Family Week

Review by Tulis McCall
(6 May 2010)

At the end of this sad play about a woman's grief we hear what is possibly the nugget of her misery. Her son was murdered, this we already know, but the details of the event and the subsequent events are left to the end of the play. They were the first riveting facts I heard and made me wish they had been given to us earlier because they changed everything.

This is one of those plays that surprise you because it has all the right people and still manages to fail before the finish line. On the positive side this is a story about profound grief - specifically a woman's grief. We don't get that so often in the theatre. We get men's rage and anger, but rarely women's grief, and the two often go hand in hand. Men's anger is more active, and theatre is all about action so the argument could be made for focusing on men. Women's grief is every bit as active, but it is on a microcosmic scale. We cave in, and it takes a writer of great perseverance to make that journey.

For whatever reason, Ms. Henley is not up to the task. Although the reason for Family Week is clear, the path is not. Claire (Rosemarie DeWitt) is in therapy, at an unnamed treatment center. Her therapy has reached a crossroad. It is time for the family to show up and be counted. It is time for Claire to measure herself within this circle and see if she can maintain.

No one wants to be there. Not her mother or daughter or sister. Each has come for different reasons and each would prefer to be somewhere else. Her daughter Kay (Sami Gayle) is in TeenAge Land where the most important elements of life are cheerleading and being popular, not to mention testing to see if her voice will shatter glass and dancing to tunes on her iPod that she clearly does not hear. The upcoming squad finals are way more important than a mother who has been gone for a year and shows no signs of returning. Her sister Rickey (Quincy Tyler Bernstine) is an adult still on the prowl for her own self. Being trapped in a place where she must act neutral - no smoking, drinking or wearing sexy clothing - for a week is not her idea of fun. Claire's mother Lena (Kathleen Chalfant) is there because she loves her daughter and is suspicious of the facility's credentials. Lena would like nothing better than to spring Claire, but has no thoughts in the "where else" department.

That is pretty much where we start and pretty much where we end up. No one makes a breakthrough until that last moment where we see Claire reveal details that make the story come alive, and then it's the audience that changes, not Claire. Presumably these very important details were common knowledge to the family, but no one discusses them. Kind of in the same way no one discusses why Claire is white and her sister is black, which the characters probably know, but it would sure be nice to clue in the audience. As it is, this little factoid is an impediment. I am all for interracial casting - big time - but don't give me siblings of different races and not tell me why.

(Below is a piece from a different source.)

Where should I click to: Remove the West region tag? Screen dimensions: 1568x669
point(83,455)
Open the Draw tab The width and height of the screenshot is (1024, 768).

Lena does stay around for a one on one session with Claire in which there are some dicey revelations as well as a spark of human connection. Kay and Rickey, however, after their own one on one sessions with Claire that don't go so well, each head out of Dodge back to the safety of the Devils they know. Their departure is aided and abetted by two family members who never make it to the clinic. Jim, (Paul T. Ridgely) Claire's husband cannot come because of a court case and is sitting out the week living in the couple's old house, the last home of their dead son, with minimal furniture while the new house sits empty and cluttered. Claire's sister Jessica (Daisy J. Oliver ), is a high powered exec who is taking time for herself at her beach house because she is exhausted - with the approval of Lena.

Neither of these characters appear onstage, but do show up as loud-enough-to-hear phone conversations, which somehow warrant them being listed in the program as characters. This only adds to the murky quality of the evening as we wait for them to arrive in person.

A story about the slow progress of a woman weighed down with grief and guilt has either to go wide or deep. This play does neither. It is a lifeless piece born of good intention. Nothing that these fine actors can do is enough to give it a pulse.